START EXTRACTED RECORDS

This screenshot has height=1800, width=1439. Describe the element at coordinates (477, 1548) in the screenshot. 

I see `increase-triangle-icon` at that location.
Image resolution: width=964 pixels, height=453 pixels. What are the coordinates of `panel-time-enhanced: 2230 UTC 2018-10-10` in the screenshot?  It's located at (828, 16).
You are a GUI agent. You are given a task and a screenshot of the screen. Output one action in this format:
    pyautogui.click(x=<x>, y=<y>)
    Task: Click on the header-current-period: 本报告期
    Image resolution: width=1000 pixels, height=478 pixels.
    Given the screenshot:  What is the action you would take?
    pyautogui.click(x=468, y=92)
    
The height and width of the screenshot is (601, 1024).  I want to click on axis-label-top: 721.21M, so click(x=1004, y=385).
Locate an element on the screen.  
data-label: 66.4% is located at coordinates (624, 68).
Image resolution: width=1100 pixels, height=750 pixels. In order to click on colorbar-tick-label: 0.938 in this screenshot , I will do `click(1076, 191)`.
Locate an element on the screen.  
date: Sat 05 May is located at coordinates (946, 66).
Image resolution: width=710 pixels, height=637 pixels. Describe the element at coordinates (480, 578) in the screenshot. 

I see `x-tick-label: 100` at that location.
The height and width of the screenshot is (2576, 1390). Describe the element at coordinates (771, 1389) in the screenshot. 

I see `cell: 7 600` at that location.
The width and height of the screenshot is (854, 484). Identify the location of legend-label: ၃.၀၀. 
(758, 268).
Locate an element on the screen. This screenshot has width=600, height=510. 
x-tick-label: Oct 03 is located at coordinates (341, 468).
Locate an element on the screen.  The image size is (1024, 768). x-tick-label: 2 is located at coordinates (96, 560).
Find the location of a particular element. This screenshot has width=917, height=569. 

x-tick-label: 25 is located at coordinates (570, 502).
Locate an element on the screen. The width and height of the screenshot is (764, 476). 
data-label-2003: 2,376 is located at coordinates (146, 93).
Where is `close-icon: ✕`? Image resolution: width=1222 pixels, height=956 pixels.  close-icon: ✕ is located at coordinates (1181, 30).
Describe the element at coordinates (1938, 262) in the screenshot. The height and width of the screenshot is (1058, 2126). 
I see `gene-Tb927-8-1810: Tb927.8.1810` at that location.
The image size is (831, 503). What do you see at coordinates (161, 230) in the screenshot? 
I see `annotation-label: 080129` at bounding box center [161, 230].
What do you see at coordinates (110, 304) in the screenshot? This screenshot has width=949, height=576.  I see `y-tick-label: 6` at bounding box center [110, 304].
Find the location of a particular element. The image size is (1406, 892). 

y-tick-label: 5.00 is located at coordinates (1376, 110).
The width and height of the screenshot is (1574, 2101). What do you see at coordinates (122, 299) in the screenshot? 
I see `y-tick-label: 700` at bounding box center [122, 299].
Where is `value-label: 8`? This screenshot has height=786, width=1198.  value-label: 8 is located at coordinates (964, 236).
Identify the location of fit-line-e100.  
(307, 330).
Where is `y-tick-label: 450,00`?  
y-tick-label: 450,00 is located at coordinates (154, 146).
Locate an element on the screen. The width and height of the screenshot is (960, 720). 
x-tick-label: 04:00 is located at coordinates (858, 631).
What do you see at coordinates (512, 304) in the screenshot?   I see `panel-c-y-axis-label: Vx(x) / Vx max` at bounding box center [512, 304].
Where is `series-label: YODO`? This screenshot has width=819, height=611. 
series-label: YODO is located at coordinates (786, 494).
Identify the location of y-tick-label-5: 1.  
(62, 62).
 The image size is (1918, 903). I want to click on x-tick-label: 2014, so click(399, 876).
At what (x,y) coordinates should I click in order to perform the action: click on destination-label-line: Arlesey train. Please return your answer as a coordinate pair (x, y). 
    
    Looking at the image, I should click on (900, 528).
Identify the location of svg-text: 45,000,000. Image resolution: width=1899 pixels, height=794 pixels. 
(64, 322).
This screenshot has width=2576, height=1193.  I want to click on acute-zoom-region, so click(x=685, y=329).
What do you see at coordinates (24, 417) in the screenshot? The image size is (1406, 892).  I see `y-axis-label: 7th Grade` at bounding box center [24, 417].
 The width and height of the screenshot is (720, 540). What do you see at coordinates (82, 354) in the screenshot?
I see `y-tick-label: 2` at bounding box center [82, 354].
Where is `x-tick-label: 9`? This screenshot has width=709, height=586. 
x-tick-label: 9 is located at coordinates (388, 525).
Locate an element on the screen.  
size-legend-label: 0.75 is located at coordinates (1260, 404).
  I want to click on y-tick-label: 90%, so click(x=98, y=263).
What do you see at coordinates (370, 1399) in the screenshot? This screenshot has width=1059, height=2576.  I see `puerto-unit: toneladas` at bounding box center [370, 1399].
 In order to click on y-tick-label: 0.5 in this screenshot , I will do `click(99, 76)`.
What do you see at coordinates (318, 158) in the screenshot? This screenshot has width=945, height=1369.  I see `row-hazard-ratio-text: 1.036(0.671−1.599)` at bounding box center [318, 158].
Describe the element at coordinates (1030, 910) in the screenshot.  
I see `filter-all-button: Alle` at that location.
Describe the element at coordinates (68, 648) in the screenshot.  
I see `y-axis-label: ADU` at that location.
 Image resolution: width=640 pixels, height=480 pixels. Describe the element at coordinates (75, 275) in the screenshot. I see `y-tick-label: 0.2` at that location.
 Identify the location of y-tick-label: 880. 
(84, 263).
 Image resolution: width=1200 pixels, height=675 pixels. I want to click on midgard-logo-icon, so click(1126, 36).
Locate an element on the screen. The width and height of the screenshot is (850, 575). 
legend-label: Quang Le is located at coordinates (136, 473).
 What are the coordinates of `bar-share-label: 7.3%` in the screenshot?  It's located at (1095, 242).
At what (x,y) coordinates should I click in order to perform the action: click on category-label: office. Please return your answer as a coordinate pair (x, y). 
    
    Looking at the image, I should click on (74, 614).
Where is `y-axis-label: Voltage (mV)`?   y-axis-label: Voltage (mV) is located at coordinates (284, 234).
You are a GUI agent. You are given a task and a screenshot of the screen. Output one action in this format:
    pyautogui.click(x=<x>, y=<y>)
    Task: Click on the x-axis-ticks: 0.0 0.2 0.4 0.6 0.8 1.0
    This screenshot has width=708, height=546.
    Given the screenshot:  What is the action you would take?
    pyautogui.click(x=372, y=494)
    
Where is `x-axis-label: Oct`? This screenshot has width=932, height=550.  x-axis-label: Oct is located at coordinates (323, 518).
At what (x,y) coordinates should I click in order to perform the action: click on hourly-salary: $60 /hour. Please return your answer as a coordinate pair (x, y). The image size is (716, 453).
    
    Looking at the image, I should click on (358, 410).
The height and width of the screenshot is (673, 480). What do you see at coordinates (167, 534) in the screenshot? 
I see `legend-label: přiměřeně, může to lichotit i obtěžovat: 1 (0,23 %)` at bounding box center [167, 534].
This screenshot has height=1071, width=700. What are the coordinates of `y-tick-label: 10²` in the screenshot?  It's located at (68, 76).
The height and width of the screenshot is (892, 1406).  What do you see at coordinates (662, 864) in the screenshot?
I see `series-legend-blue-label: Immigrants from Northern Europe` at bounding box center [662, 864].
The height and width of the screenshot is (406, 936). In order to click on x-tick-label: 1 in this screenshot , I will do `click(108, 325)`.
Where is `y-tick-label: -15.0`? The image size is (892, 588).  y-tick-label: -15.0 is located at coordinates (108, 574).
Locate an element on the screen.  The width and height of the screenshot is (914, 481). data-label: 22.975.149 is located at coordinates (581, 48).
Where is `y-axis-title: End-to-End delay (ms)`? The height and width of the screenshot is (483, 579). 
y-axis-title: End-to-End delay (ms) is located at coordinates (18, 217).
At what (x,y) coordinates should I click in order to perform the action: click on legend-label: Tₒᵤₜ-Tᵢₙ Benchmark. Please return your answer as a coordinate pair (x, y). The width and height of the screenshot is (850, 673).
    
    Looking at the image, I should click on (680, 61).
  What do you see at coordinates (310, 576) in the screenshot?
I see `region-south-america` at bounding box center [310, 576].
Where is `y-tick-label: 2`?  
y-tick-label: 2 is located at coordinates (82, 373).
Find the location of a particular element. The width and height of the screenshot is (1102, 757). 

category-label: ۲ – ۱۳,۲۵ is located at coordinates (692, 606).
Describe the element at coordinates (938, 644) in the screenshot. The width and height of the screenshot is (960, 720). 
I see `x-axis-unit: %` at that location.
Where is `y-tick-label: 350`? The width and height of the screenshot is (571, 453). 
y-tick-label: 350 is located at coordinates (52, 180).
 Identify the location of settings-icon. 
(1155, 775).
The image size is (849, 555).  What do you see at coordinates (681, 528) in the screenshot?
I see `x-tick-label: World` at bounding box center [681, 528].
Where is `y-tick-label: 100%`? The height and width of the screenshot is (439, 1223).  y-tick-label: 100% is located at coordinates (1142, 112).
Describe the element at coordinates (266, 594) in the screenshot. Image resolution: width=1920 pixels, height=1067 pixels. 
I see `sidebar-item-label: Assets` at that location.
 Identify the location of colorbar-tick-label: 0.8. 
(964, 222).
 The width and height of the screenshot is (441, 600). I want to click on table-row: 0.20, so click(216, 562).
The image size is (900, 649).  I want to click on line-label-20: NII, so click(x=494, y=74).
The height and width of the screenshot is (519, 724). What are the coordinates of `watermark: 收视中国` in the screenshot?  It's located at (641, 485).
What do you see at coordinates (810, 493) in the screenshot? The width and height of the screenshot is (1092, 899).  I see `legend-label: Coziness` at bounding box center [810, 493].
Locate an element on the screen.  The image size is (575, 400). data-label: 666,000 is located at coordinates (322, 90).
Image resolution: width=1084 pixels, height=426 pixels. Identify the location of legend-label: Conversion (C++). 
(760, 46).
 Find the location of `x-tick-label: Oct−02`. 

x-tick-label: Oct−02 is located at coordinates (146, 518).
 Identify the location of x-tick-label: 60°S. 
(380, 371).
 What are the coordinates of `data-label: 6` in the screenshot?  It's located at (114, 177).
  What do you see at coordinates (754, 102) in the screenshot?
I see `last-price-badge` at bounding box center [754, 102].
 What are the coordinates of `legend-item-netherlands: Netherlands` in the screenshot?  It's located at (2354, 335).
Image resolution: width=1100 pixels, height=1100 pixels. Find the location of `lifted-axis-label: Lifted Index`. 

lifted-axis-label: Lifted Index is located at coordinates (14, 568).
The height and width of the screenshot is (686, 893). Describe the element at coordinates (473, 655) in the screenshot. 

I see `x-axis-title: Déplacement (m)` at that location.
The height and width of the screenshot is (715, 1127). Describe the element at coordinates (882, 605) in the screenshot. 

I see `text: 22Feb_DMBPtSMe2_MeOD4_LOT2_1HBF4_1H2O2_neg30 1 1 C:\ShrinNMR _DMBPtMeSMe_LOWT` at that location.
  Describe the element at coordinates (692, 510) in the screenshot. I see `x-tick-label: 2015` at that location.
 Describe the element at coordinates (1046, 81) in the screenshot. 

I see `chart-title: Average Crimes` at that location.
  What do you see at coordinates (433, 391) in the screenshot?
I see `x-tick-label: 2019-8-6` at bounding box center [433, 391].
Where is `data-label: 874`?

END EXTRACTED RECORDS

* [TASK DETAILS]:
Copy out every line in the material above that contains the string "item".

* [WRITTEN SOLUTION]:
I see `sidebar-item-label: Assets` at that location.
 What are the coordinates of `legend-item-netherlands: Netherlands` in the screenshot?  It's located at (2354, 335).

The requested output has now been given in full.